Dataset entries

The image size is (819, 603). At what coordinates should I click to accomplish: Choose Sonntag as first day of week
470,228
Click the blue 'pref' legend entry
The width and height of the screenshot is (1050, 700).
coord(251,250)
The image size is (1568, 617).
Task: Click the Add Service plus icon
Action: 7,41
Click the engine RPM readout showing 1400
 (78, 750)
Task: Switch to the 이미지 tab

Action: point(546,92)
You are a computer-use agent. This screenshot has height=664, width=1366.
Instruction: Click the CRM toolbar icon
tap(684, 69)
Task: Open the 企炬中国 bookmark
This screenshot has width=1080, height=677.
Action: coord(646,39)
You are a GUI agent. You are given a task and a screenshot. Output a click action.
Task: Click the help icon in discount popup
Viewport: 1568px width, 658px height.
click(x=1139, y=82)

**Task to complete:** Using the records above, set down exactly the lines from the one with "Task: Switch to the 이미지 tab" through the one with "Task: Click the help icon in discount popup", inclusive, and nothing more.

**Response to this exercise:**
Task: Switch to the 이미지 tab

Action: point(546,92)
You are a computer-use agent. This screenshot has height=664, width=1366.
Instruction: Click the CRM toolbar icon
tap(684, 69)
Task: Open the 企炬中国 bookmark
This screenshot has width=1080, height=677.
Action: coord(646,39)
You are a GUI agent. You are given a task and a screenshot. Output a click action.
Task: Click the help icon in discount popup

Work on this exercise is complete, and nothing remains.